The opinion of the court was delivered by: RONALD GUZMAN, District Judge


Before us is defendant's Motion to Quash Warrant and Suppress Evidence. The facts are not in dispute. On April 3, 2004, pursuant to a search warrant issued on April 2, 2004, police entered the residence located at 5535 South Normal Street in Chicago, Cook County, Illinois and conducted a search of the premises. Seized pursuant to this search were controlled substances, guns, and other assorted contraband and evidence. Defendant is now charged with possession of these items.

The search warrant complaint is somewhat unusual in that, although it is written from the point of view of Officer Enrique Pacheco, both the search warrant and the sworn complaint for the search warrant name an anonymous informant denominated as "J. Doe," as the complainant.
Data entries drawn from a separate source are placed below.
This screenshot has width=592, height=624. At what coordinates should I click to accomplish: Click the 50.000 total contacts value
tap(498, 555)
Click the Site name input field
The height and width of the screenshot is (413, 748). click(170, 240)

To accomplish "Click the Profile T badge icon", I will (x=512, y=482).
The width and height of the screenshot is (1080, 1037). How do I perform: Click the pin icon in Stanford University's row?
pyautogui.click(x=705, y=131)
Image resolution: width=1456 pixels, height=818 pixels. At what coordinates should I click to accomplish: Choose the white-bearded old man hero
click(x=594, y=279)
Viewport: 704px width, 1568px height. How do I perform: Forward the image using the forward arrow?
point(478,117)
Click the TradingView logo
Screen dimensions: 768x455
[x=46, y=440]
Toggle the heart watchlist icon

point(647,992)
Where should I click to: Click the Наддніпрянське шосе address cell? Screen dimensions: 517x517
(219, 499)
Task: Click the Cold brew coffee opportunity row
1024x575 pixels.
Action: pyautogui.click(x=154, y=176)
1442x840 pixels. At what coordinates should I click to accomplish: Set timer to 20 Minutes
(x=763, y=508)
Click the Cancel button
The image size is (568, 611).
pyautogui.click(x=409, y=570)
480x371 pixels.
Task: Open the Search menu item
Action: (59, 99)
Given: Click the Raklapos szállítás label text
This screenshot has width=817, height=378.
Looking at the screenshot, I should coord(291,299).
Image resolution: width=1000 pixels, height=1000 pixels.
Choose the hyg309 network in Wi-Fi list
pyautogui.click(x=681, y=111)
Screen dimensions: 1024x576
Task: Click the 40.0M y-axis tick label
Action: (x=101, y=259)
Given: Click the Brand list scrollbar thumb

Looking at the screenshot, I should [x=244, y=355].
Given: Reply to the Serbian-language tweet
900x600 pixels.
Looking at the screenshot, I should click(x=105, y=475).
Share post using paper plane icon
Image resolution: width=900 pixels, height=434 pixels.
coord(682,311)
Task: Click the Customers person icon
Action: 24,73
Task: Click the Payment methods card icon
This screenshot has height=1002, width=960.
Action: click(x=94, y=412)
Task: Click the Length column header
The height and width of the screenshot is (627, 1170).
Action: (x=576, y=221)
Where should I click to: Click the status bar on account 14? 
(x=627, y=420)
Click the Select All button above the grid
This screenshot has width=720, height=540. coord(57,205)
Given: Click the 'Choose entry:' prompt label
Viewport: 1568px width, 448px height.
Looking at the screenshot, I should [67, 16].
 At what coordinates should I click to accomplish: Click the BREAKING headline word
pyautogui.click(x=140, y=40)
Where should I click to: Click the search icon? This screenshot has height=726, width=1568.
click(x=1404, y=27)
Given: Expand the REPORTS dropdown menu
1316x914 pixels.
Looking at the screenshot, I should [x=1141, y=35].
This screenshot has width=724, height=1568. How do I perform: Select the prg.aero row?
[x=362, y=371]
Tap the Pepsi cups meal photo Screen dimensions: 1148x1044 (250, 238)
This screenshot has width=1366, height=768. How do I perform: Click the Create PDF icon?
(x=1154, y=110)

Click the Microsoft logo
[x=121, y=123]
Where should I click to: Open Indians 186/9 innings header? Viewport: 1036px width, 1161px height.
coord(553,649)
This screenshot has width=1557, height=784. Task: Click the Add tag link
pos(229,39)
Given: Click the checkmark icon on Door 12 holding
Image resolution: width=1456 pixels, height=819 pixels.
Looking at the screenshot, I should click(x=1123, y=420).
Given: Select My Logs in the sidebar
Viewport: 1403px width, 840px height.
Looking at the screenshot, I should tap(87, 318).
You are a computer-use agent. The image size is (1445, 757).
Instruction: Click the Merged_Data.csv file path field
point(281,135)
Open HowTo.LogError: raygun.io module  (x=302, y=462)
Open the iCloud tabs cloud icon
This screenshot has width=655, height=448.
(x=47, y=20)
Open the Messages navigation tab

The complaint for the search warrant is signed and sworn to by the complainant, J. Doe. Defendant bases his motion to quash the warrant on a lack of probable cause due to staleness of the information in the warrant complaint. The complaint sets forth that Officer Enrique Pacheco received information from J. Doe on March 31, 2004. The information related to J. Doe's observations which occurred sometime "in the past week". J. Doe related, under oath, that on that occasion sometime in the past week he met with Kenyardy Williams, in Williams' bedroom at the single family residence located at 5525 South Normal, Chicago, Cook County, Illinois and further, that the defendant was known to J. Doe to have lived at that address for the past 15 years. While there, the defendant and J. Doe smoked weed, and the defendant, Williams, showed J. Doe two black 9 mm handguns which he placed on the bed. Williams also showed J. Doe where he kept the weapons under his mattress. J. Doe also stated that the defendant, Kenyardy Williams, told him that he (Kenyardy Williams) keeps the guns there for protection because he sells drugs on that block. J. Doe identified an arrest photo of the defendant and also identified the single-family residence located at 5525 South Normal as the place in which his observations and conversation occurred. Finally, Officer Enrique Pacheco conducted a criminal history check of the defendant, and learned that the defendant has a prior conviction for Aggravated Unlawful Use of a Weapon. Based upon this information the judge issued a search warrant.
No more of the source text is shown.